Unexpected visitor: Anglers say something is taking large chomps out of striped bass

Something is taking large chomps out of striped bass in Long Island Sound. Officials say it's likely a shark. (Source: WFSB)
Published: Aug. 23, 2023 at 6:48 PM CDT
Email This Link
Share on Pinterest
Share on LinkedIn

HARTFORD, Conn. (WFSB/Gray News) - Anglers in Connecticut say something has been beating them to their catches lately while out in the Long Island Sound.

According to the Connecticut Fish and Wildlife Division, multiple striped bass have been seen in the area with what looks like shark bites.

Officials said anglers have been dealing with an “unexpected visitor,” likely a sand tiger shark or sand bar shark.

“I’ve seen several sharks, even saw one circling,” said angler Elliot Thomas.

For Thomas, fishing is in his blood.

“We will fish anywhere along the Connecticut shoreline that we can,” he said.

It’s his business as the owner of 24/7 Lures.

But a night in his kayak fishing for striped bass didn’t end up with the story of the one that got away, but rather who got it instead.

“I had a striped bass eaten quickly and then a shark started pulling me and my kayak,” Thomas said. “About 20 minutes later another bass was also eaten.”

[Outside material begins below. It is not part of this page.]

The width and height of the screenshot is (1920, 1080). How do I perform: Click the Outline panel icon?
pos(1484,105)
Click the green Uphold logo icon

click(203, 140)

Connecticut Fish and Wildlife officials said this is happening more often and are asking others to send in photos if it’s happened to them.

And plenty did.

“There was a shark hanging around,” said Zack Hintz, owner of a bait and tackle store. “We would have a fish until all of a sudden something much larger would grab it.”

According to officials, sand tiger sharks and sand bar sharks can be found in the area and are the likely culprits.

Fishing in their kayaks, both Thomas and Hintz said they don’t get too worried about themselves. They fish with friends, so there’s another set of eyes, but they’ll remain vigilant knowing what’s out there.

“It’s being aware of your surroundings. I’ve been bouncing around trying to avoid sharks,” Thomas said.

Sand tiger sharks can reach a length of 10.5 feet, according to the Florida Museum of Natural History.

Sand bar sharks can measure out to more than 8 feet long, Marine and Coastal Fisheries stated.